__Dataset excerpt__

-----

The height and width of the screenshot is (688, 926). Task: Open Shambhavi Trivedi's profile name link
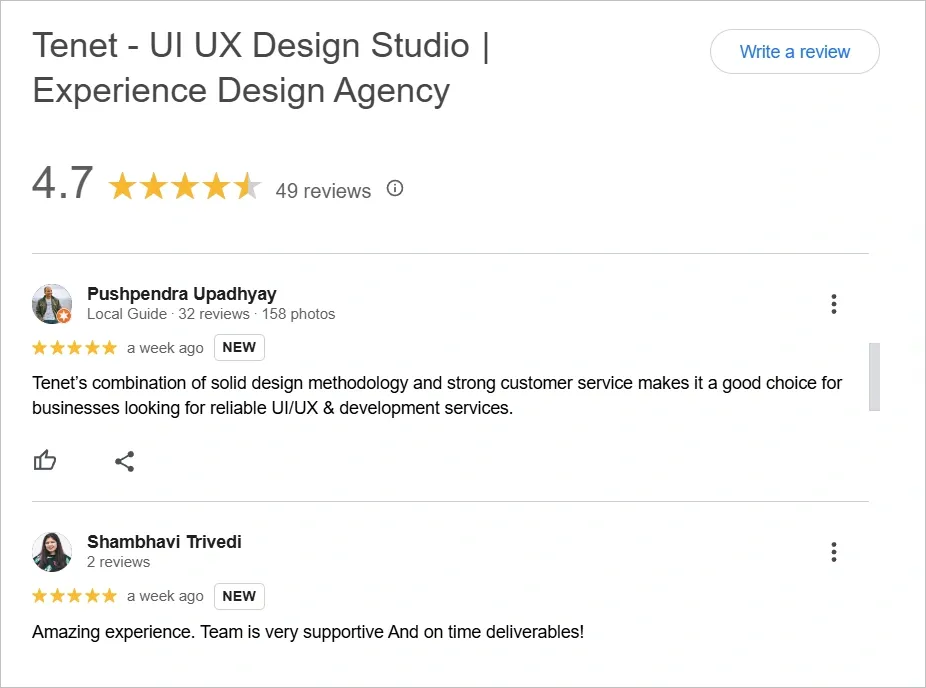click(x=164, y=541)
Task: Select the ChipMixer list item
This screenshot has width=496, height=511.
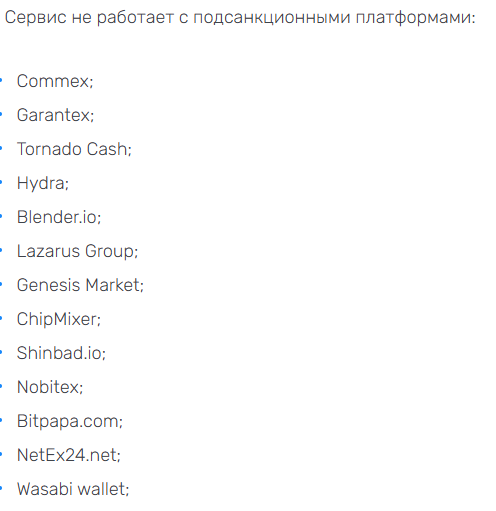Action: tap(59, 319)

-----

__Given task__
Rewrite the records above, replacing "screenshot" with "image" everywhere and changing nothing else. Leave the pictures out.

__Response to the task__
The height and width of the image is (688, 926). Task: Open Shambhavi Trivedi's profile name link
click(x=164, y=541)
Task: Select the ChipMixer list item
This image has width=496, height=511.
Action: tap(59, 319)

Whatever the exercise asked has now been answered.